Goal of the exercise:
Transcribe each line of the following data without any change.

(Word and element location records)
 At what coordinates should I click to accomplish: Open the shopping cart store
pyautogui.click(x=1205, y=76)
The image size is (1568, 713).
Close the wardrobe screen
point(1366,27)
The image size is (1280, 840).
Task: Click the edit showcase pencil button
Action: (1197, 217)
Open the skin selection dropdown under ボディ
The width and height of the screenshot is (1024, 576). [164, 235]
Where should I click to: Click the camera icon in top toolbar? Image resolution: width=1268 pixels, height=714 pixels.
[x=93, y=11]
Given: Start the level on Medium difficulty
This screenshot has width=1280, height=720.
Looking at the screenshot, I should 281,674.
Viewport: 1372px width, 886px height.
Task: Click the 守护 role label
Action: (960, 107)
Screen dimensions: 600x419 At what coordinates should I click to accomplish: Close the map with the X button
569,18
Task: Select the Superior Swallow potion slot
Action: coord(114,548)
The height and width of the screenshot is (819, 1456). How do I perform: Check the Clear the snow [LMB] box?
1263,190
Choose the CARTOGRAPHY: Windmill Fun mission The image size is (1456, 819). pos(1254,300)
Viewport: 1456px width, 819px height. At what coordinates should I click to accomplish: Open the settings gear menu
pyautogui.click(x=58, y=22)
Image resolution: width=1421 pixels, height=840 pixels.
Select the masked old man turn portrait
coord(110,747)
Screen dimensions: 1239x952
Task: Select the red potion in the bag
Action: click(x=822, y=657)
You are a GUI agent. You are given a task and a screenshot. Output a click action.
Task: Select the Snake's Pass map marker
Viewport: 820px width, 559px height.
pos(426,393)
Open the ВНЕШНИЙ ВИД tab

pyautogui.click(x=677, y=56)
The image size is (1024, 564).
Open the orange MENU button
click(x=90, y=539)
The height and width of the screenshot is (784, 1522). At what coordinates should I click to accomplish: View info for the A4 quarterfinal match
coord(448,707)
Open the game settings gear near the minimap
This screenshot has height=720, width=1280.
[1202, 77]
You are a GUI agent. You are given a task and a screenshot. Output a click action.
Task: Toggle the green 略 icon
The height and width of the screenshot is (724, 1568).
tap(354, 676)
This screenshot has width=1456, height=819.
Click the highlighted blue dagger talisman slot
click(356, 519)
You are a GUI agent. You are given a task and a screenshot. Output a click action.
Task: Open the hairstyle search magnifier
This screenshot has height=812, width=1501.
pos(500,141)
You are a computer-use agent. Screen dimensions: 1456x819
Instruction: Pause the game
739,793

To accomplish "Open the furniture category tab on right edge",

Answer to this task:
 At what coordinates should I click to accomplish: Open the shopping cart store
pyautogui.click(x=1205, y=76)
The image size is (1568, 713).
Close the wardrobe screen
point(1366,27)
The image size is (1280, 840).
Task: Click the edit showcase pencil button
Action: (1197, 217)
Open the skin selection dropdown under ボディ
The width and height of the screenshot is (1024, 576). [164, 235]
Where should I click to: Click the camera icon in top toolbar? Image resolution: width=1268 pixels, height=714 pixels.
[x=93, y=11]
Given: Start the level on Medium difficulty
This screenshot has width=1280, height=720.
Looking at the screenshot, I should 281,674.
Viewport: 1372px width, 886px height.
Task: Click the 守护 role label
Action: (960, 107)
Screen dimensions: 600x419 At what coordinates should I click to accomplish: Close the map with the X button
569,18
Task: Select the Superior Swallow potion slot
Action: coord(114,548)
The height and width of the screenshot is (819, 1456). How do I perform: Check the Clear the snow [LMB] box?
1263,190
Choose the CARTOGRAPHY: Windmill Fun mission The image size is (1456, 819). pos(1254,300)
Viewport: 1456px width, 819px height. At what coordinates should I click to accomplish: Open the settings gear menu
pyautogui.click(x=58, y=22)
Image resolution: width=1421 pixels, height=840 pixels.
Select the masked old man turn portrait
coord(110,747)
Screen dimensions: 1239x952
Task: Select the red potion in the bag
Action: click(x=822, y=657)
You are a GUI agent. You are given a task and a screenshot. Output a click action.
Task: Select the Snake's Pass map marker
Viewport: 820px width, 559px height.
pos(426,393)
Open the ВНЕШНИЙ ВИД tab

pyautogui.click(x=677, y=56)
The image size is (1024, 564).
Open the orange MENU button
click(x=90, y=539)
The height and width of the screenshot is (784, 1522). At what coordinates should I click to accomplish: View info for the A4 quarterfinal match
coord(448,707)
Open the game settings gear near the minimap
This screenshot has height=720, width=1280.
[1202, 77]
You are a GUI agent. You are given a task and a screenshot. Output a click action.
Task: Toggle the green 略 icon
The height and width of the screenshot is (724, 1568).
tap(354, 676)
This screenshot has width=1456, height=819.
Click the highlighted blue dagger talisman slot
click(356, 519)
You are a GUI agent. You are given a task and a screenshot. Output a click action.
Task: Open the hairstyle search magnifier
This screenshot has height=812, width=1501.
pos(500,141)
You are a computer-use agent. Screen dimensions: 1456x819
Instruction: Pause the game
739,793

To accomplish "Open the furniture category tab on right edge",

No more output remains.